WORK TASK:
Beginning with the line that contains "You are a computer-use agent. This", return every line down to the last one in the material below, exactly and with no others.

MATERIAL FOR THIS TASK:
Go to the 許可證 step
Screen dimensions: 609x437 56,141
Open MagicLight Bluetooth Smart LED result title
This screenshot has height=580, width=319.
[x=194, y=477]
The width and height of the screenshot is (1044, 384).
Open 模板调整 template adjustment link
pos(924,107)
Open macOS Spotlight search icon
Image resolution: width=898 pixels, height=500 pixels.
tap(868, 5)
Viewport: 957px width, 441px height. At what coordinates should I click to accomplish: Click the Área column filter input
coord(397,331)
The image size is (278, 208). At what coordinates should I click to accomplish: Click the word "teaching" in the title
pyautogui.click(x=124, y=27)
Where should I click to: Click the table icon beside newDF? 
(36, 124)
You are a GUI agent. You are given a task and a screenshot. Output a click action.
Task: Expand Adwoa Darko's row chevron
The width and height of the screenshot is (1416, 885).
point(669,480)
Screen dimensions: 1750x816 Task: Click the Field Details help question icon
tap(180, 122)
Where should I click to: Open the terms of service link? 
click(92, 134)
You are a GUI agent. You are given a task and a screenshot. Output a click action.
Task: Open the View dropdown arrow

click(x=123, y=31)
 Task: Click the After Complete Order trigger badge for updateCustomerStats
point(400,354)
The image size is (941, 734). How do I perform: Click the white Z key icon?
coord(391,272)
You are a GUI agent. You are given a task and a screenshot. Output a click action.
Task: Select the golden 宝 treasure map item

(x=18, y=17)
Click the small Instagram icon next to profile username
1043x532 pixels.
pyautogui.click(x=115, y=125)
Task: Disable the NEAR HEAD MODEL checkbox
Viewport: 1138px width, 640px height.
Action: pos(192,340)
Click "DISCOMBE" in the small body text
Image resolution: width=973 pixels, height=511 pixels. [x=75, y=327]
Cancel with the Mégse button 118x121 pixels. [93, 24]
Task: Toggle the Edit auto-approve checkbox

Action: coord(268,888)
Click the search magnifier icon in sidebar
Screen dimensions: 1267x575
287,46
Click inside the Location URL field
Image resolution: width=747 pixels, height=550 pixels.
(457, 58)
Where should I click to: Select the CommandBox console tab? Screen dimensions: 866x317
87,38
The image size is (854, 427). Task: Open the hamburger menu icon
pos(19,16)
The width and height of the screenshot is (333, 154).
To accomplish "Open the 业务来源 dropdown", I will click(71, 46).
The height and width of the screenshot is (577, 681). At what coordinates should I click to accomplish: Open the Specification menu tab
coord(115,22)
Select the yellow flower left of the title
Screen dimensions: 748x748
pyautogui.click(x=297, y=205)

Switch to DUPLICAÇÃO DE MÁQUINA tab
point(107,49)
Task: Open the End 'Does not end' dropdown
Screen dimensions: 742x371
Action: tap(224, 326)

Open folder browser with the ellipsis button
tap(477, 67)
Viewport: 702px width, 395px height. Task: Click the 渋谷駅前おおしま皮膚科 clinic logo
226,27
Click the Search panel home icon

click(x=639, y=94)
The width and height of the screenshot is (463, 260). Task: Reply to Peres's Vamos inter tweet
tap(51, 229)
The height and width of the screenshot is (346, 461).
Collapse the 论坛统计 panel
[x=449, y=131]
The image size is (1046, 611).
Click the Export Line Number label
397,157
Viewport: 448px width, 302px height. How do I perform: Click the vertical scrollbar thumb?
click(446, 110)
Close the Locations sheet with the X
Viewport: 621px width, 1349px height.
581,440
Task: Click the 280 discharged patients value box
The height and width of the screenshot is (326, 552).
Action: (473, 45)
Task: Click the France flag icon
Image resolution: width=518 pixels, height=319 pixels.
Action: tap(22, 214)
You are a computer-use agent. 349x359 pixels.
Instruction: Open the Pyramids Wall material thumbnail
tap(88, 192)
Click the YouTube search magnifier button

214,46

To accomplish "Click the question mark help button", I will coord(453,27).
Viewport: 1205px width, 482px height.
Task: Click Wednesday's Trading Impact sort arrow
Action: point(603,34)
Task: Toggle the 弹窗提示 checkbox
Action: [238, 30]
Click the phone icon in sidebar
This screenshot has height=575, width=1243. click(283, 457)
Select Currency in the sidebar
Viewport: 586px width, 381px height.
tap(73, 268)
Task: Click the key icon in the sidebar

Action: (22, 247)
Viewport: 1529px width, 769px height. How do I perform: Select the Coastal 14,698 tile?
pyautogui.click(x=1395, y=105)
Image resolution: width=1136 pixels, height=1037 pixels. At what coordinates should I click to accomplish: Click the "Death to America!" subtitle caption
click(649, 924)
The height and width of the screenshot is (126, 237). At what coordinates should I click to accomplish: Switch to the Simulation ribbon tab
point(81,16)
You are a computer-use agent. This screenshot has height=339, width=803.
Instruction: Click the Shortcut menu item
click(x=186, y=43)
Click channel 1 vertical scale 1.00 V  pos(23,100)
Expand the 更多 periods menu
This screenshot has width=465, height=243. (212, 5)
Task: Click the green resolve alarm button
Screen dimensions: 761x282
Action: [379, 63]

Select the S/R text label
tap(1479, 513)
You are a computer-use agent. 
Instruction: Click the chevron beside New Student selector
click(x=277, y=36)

REPLY:
You are a computer-use agent. This screenshot has height=339, width=803.
Instruction: Click the Shortcut menu item
click(x=186, y=43)
Click channel 1 vertical scale 1.00 V  pos(23,100)
Expand the 更多 periods menu
This screenshot has width=465, height=243. (212, 5)
Task: Click the green resolve alarm button
Screen dimensions: 761x282
Action: [379, 63]

Select the S/R text label
tap(1479, 513)
You are a computer-use agent. 
Instruction: Click the chevron beside New Student selector
click(x=277, y=36)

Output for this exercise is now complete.